Records for the task ->
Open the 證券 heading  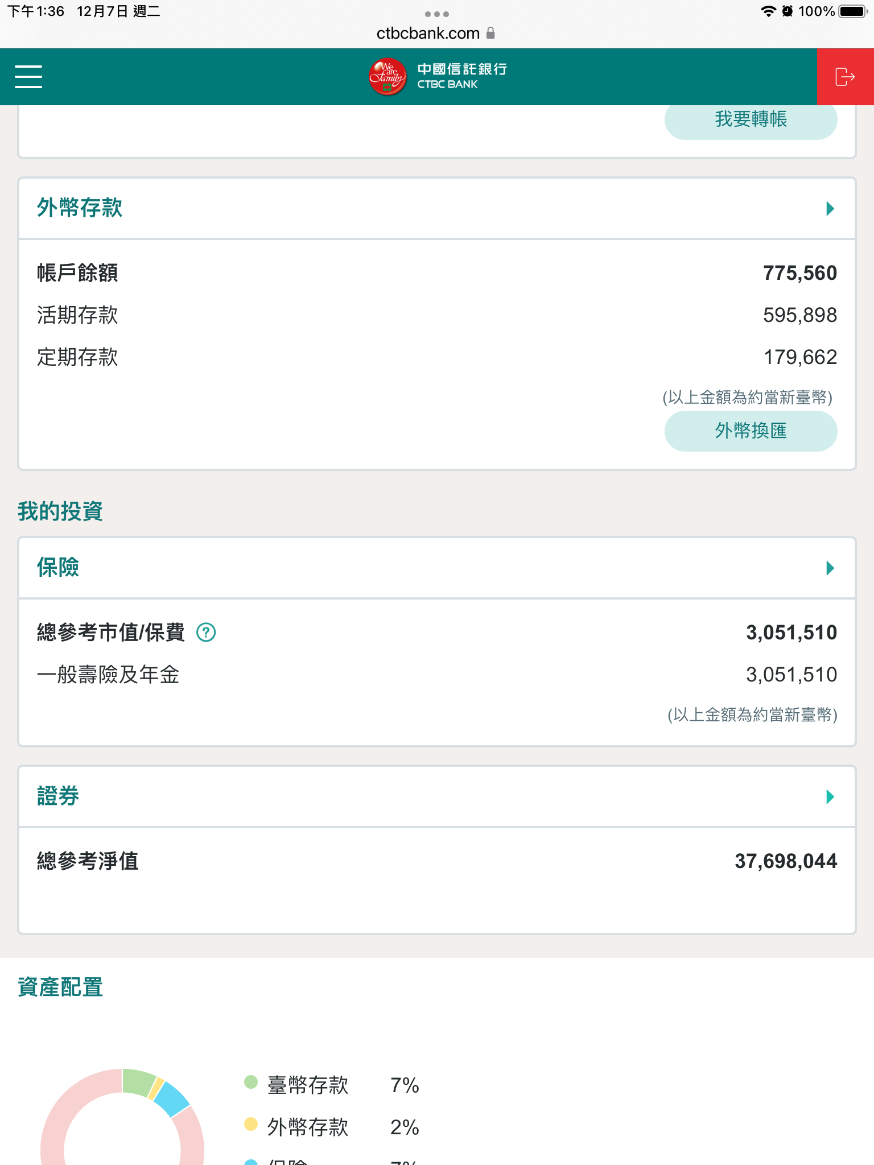tap(58, 796)
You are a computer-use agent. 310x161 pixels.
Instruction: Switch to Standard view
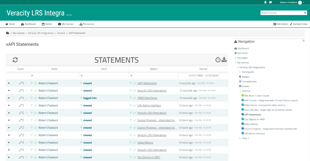coord(298,24)
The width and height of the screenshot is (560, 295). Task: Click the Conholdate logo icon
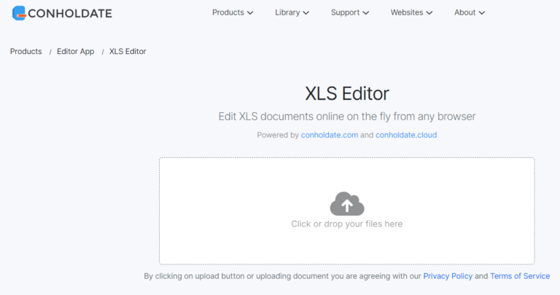click(19, 12)
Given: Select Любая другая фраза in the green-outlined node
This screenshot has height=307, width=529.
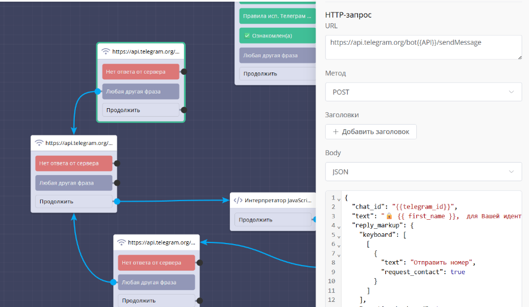Looking at the screenshot, I should pyautogui.click(x=141, y=91).
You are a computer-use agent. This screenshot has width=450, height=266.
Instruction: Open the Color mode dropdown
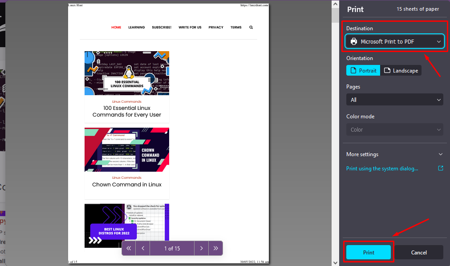pyautogui.click(x=394, y=129)
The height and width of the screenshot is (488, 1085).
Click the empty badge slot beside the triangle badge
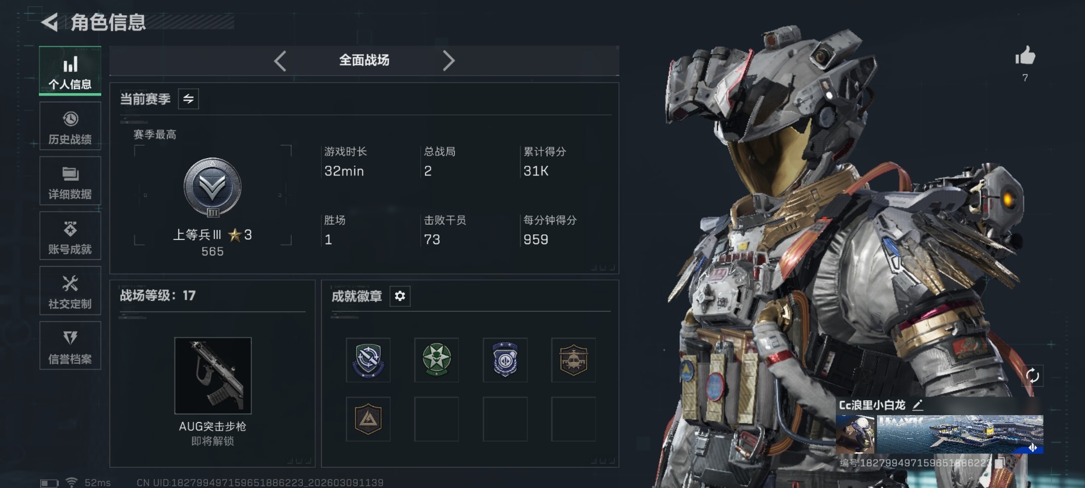(436, 419)
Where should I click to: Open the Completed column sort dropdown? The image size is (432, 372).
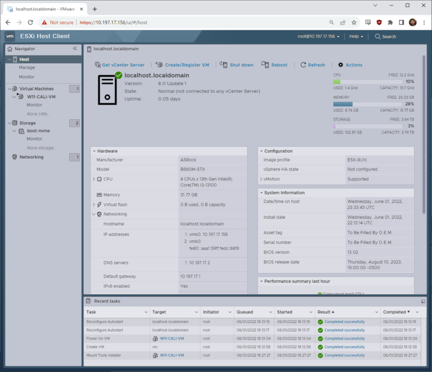[416, 312]
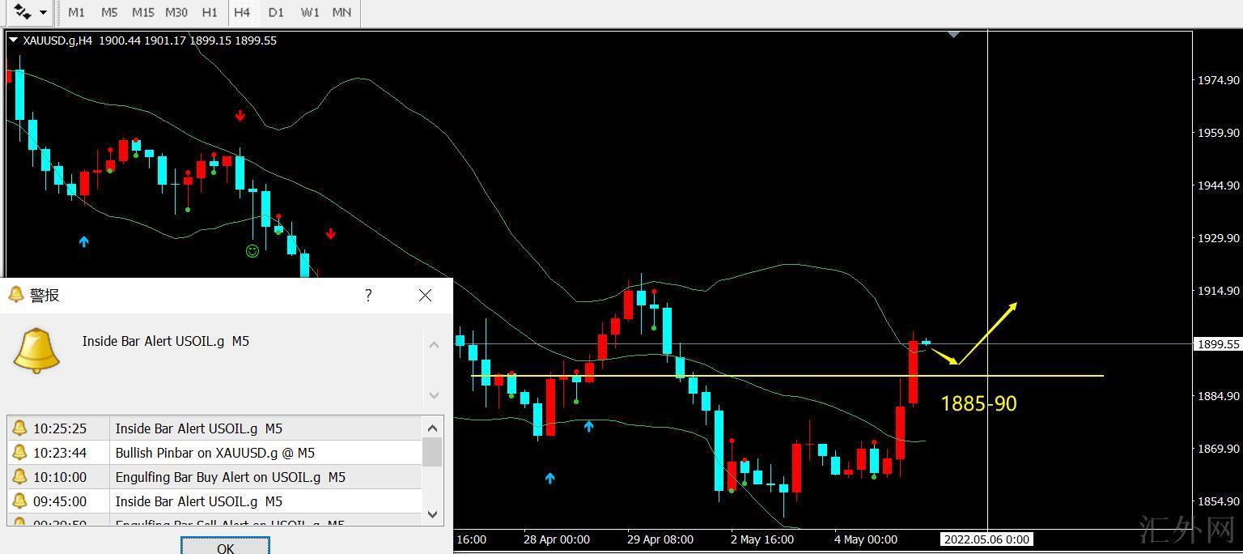This screenshot has width=1243, height=554.
Task: Click the gray chart shift triangle at top
Action: (954, 35)
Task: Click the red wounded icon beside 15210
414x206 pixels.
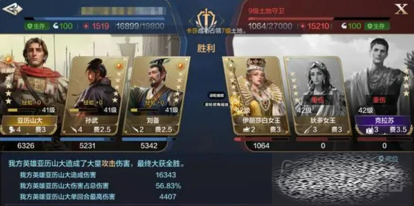Action: [303, 26]
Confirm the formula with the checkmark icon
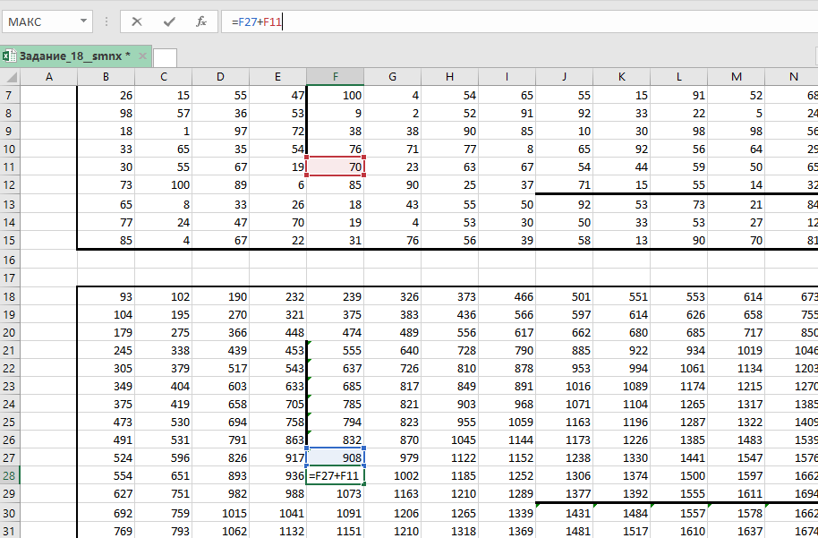The image size is (818, 538). point(169,21)
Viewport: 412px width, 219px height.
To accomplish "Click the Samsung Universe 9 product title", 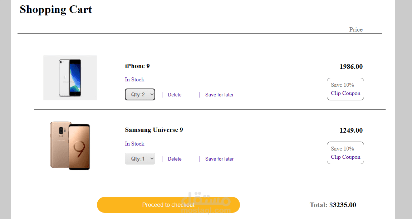I will (x=154, y=130).
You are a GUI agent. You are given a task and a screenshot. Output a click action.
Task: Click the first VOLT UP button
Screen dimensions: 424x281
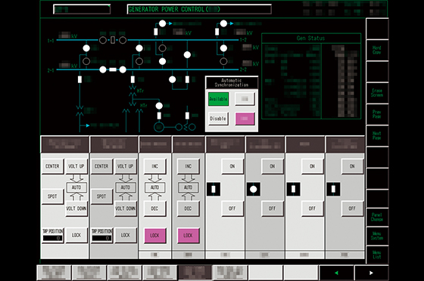click(x=76, y=166)
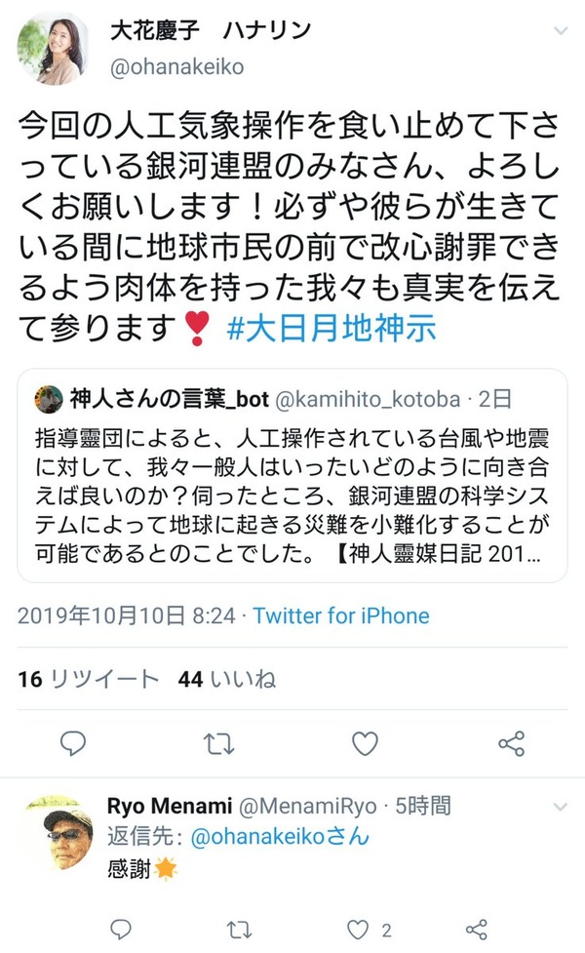585x953 pixels.
Task: Open the @ohanakeikoさん mention link
Action: point(280,836)
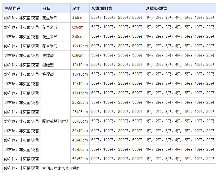Click the 30x40cm size cell

point(80,131)
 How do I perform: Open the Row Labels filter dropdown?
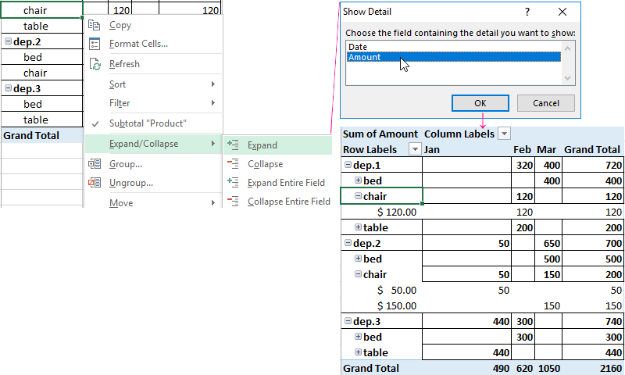click(415, 149)
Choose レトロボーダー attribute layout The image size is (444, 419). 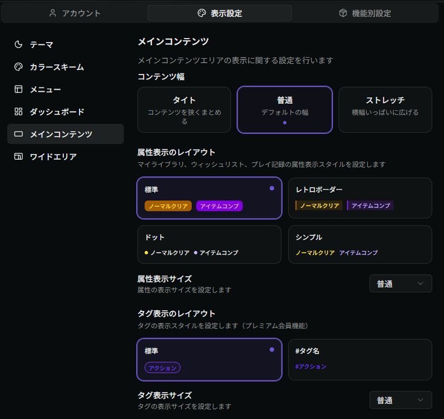360,198
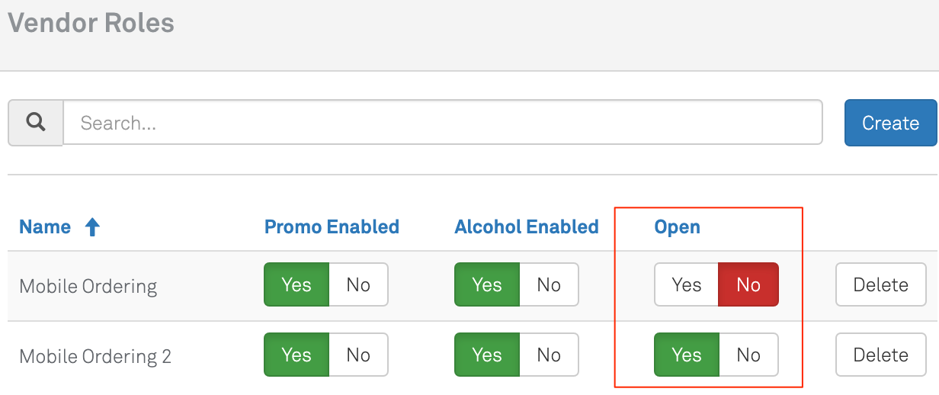Set Open to Yes for Mobile Ordering

pos(686,285)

Problem details -> Across the entries above, find the lines with the string "agent" and copy them.

The answer ->
You are a computer-use agent. 310x161 pixels.
You are a computer-use agent. This screenshot has width=450, height=266.
You are a GUI agent. You are given a task and a screenshot. Output a click action.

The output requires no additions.